Ha sorprendido a los componentes de esta Plataforma el contenido de la entrevista emitida por Radio Fraga el pasado día 11 de julio, en la que participaron el Alcalde de Fraga, Sr. Escandil, el Concejal Delegado de Agricultura, Sr. Gramun, y el Secretario General de ASAJA Aragón, Sr. Samper.
Y nos ha sorprendido porque, lejos de reconocer errores en la gestión de la valoración catastral, los responsables municipales destinaron gran parte de su intervención a señalar como culpable del incremento a la legislación impulsada por el anterior gobierno. Sin embargo, si no están de acuerdo con dicha legislación, lo suyo sería tratar de conseguir que la misma sea modificada, y, bien al contrario, pretenden aprovecharse de la misma para aumentar exponencialmente la recaudación, olvidando sorprendentemente que la petición a la Gerencia del Catastro para elaborar la ponencia de valores la realizó el Sr. Moret, cuando ejercía la responsabilidad de Alcalde, y que la misma ha sido aprobada en el actual mandato, bajo la presidencia del Sr. Escandil.
En otro orden de cosas, también resulta sorprendente que hayan sido tomadas decisiones orientadas a paliar los efectos del incremento del Impuesto sobre Bienes Inmuebles, y no se cite ni una sola vez a la Plataforma y a las propuestas que ha ido realizando de forma continuada desde principios de 2013. Sin embargo, aparece el Sr. Samper para ponerse una medalla virtual, dando a entender que ha sido la negociación de ASAJA la que habría propiciado junto con el Ayuntamiento la decisión de establecer subvenciones y rebajas en los tipos impositivos, cuando el Sr. Samper y los representantes de ASAJA no han participado más que en una reunión, y a remolque de la Plataforma, sin haber formulado propuesta alguna.
En definitiva, la entrevista no tuvo otro objetivo que lavar la cara del Ayuntamiento, ponerse una medalla por haber realizado una pequeña rebaja en los efectos generados por la descomunal subida previamente orquestada por ellos mismos, y ningunear a quienes han mantenido unas propuestas coherentes que, tras haber sido despreciadas, han dejado bien claro lo que se dijo por nuestra parte desde el principio: que la ponencia de valores era un despropósito y que sus efectos iban a resultar demoledores para el sector agrícola y ganadero, al provocar una elevación en los valores situada fuera de toda lógica, y al margen de la realidad, con el correspondiente incremento en los recibos y su consiguiente pago, así como en otros impuestos (P. ej. el Impuesto sobre la Renta).
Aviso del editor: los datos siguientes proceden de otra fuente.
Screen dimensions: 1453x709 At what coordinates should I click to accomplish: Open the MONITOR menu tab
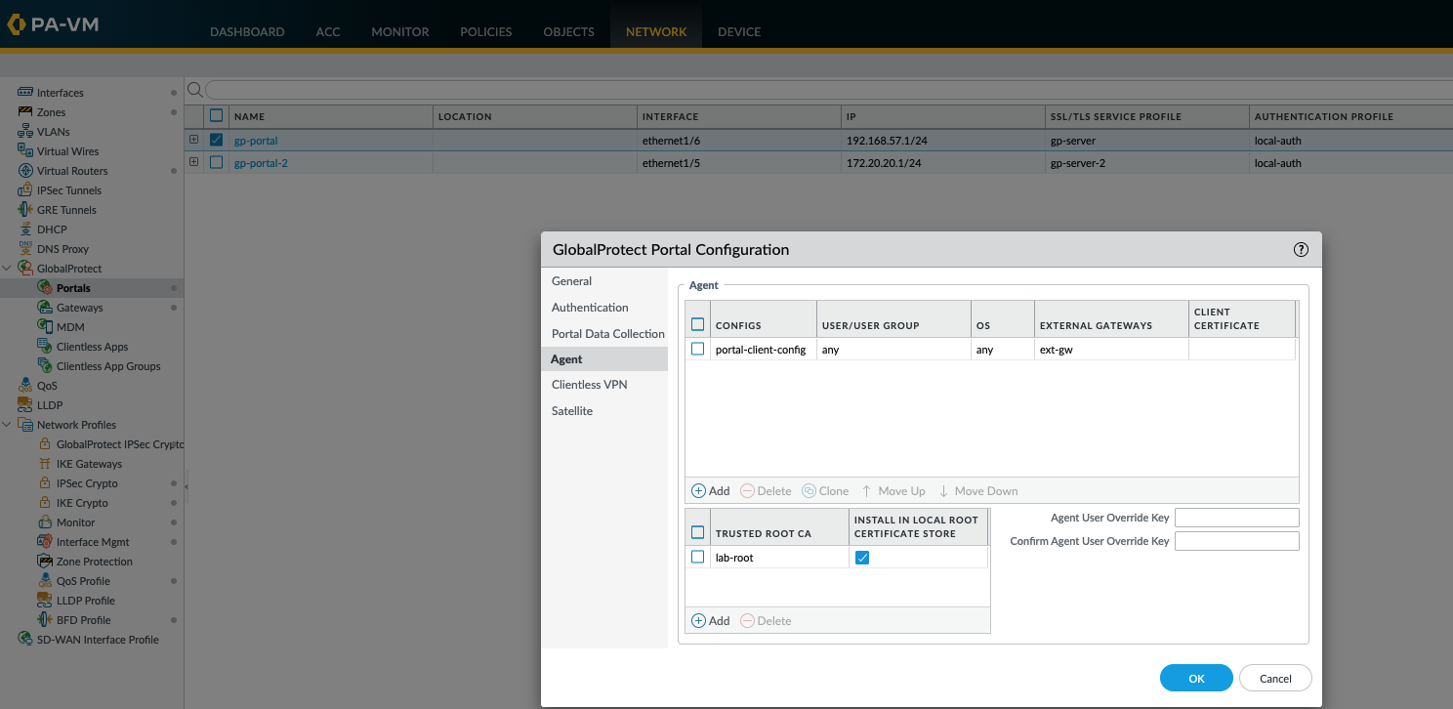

Además, no se ha solucionado el problema de fondo, pues las valoraciones basadas en la ponencia que hemos señalado como errónea y fuera de la realidad están ahí, para mantener el afán recaudatorio, eso sí, sometido al capricho y voluntad circunstancial del equipo de gobierno, que puede establecer las oportunas bonificaciones, pero sin adoptar la que hubiera sido correcta resolución, ampliamente reivindicada y sostenida por la plataforma: elaboración de una nueva ponencia de valores, previa la anulación o derogación de la vigente, a fin de que las valoraciones se acomoden a la verdadera situación y al valor real de los inmuebles, en especial las instalaciones agrícolas y ganaderas. No se niega la obligación de pagar, pero nos oponemos a que el pago se haga con aplicación de bases injustas y a capricho de quien ostenta el poder.